▶ [YOUR TASK]:
Could you retype every record below exactly as it appears?

▶ [INPUT MATERIAL]:

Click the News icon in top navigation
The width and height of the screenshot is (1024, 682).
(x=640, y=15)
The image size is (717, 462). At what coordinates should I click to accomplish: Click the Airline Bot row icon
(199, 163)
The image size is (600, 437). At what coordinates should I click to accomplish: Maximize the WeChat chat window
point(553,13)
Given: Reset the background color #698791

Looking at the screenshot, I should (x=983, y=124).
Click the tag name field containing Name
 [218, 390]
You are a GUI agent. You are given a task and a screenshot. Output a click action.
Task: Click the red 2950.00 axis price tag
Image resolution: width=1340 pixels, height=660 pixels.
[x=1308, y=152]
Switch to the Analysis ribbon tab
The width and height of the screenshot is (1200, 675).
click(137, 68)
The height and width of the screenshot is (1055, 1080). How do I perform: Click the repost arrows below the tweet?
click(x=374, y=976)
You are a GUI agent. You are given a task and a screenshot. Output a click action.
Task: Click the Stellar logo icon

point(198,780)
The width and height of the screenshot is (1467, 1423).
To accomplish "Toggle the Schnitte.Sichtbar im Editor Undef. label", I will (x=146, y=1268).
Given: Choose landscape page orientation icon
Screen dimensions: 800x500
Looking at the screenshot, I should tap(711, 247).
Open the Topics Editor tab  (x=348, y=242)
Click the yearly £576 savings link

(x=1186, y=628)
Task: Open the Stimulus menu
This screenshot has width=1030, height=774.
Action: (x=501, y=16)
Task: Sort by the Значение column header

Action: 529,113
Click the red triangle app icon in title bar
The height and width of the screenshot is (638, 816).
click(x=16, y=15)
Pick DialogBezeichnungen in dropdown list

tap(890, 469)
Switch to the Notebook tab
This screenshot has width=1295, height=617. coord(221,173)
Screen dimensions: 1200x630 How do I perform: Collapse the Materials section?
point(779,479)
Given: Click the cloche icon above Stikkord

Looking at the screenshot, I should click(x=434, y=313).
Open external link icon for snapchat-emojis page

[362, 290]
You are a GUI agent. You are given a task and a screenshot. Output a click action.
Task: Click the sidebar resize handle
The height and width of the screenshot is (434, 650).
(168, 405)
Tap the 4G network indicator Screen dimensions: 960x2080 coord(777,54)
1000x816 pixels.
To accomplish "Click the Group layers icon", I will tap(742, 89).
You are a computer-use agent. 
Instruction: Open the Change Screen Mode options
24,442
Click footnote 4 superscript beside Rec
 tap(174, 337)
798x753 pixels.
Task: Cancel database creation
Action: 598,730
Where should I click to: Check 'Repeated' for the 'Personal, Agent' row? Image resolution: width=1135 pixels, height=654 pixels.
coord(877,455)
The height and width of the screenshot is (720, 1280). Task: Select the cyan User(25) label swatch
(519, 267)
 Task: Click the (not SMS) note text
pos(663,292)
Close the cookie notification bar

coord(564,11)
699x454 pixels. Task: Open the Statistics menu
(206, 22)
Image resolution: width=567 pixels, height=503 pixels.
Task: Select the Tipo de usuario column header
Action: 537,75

▶ [EXPECTED ANSWER]:
Click the News icon in top navigation
The width and height of the screenshot is (1024, 682).
(x=640, y=15)
The image size is (717, 462). At what coordinates should I click to accomplish: Click the Airline Bot row icon
(199, 163)
The image size is (600, 437). At what coordinates should I click to accomplish: Maximize the WeChat chat window
point(553,13)
Given: Reset the background color #698791

Looking at the screenshot, I should (x=983, y=124).
Click the tag name field containing Name
 [218, 390]
You are a GUI agent. You are given a task and a screenshot. Output a click action.
Task: Click the red 2950.00 axis price tag
Image resolution: width=1340 pixels, height=660 pixels.
[x=1308, y=152]
Switch to the Analysis ribbon tab
The width and height of the screenshot is (1200, 675).
click(137, 68)
The height and width of the screenshot is (1055, 1080). How do I perform: Click the repost arrows below the tweet?
click(x=374, y=976)
You are a GUI agent. You are given a task and a screenshot. Output a click action.
Task: Click the Stellar logo icon

point(198,780)
The width and height of the screenshot is (1467, 1423).
To accomplish "Toggle the Schnitte.Sichtbar im Editor Undef. label", I will (x=146, y=1268).
Given: Choose landscape page orientation icon
Screen dimensions: 800x500
Looking at the screenshot, I should tap(711, 247).
Open the Topics Editor tab  (x=348, y=242)
Click the yearly £576 savings link

(x=1186, y=628)
Task: Open the Stimulus menu
This screenshot has width=1030, height=774.
Action: (x=501, y=16)
Task: Sort by the Значение column header

Action: 529,113
Click the red triangle app icon in title bar
The height and width of the screenshot is (638, 816).
click(x=16, y=15)
Pick DialogBezeichnungen in dropdown list

tap(890, 469)
Switch to the Notebook tab
This screenshot has width=1295, height=617. coord(221,173)
Screen dimensions: 1200x630 How do I perform: Collapse the Materials section?
point(779,479)
Given: Click the cloche icon above Stikkord

Looking at the screenshot, I should click(x=434, y=313).
Open external link icon for snapchat-emojis page

[362, 290]
You are a GUI agent. You are given a task and a screenshot. Output a click action.
Task: Click the sidebar resize handle
The height and width of the screenshot is (434, 650).
(168, 405)
Tap the 4G network indicator Screen dimensions: 960x2080 coord(777,54)
1000x816 pixels.
To accomplish "Click the Group layers icon", I will tap(742, 89).
You are a computer-use agent. 
Instruction: Open the Change Screen Mode options
24,442
Click footnote 4 superscript beside Rec
 tap(174, 337)
798x753 pixels.
Task: Cancel database creation
Action: 598,730
Where should I click to: Check 'Repeated' for the 'Personal, Agent' row? Image resolution: width=1135 pixels, height=654 pixels.
coord(877,455)
The height and width of the screenshot is (720, 1280). Task: Select the cyan User(25) label swatch
(519, 267)
 Task: Click the (not SMS) note text
pos(663,292)
Close the cookie notification bar

coord(564,11)
699x454 pixels. Task: Open the Statistics menu
(206, 22)
Image resolution: width=567 pixels, height=503 pixels.
Task: Select the Tipo de usuario column header
Action: 537,75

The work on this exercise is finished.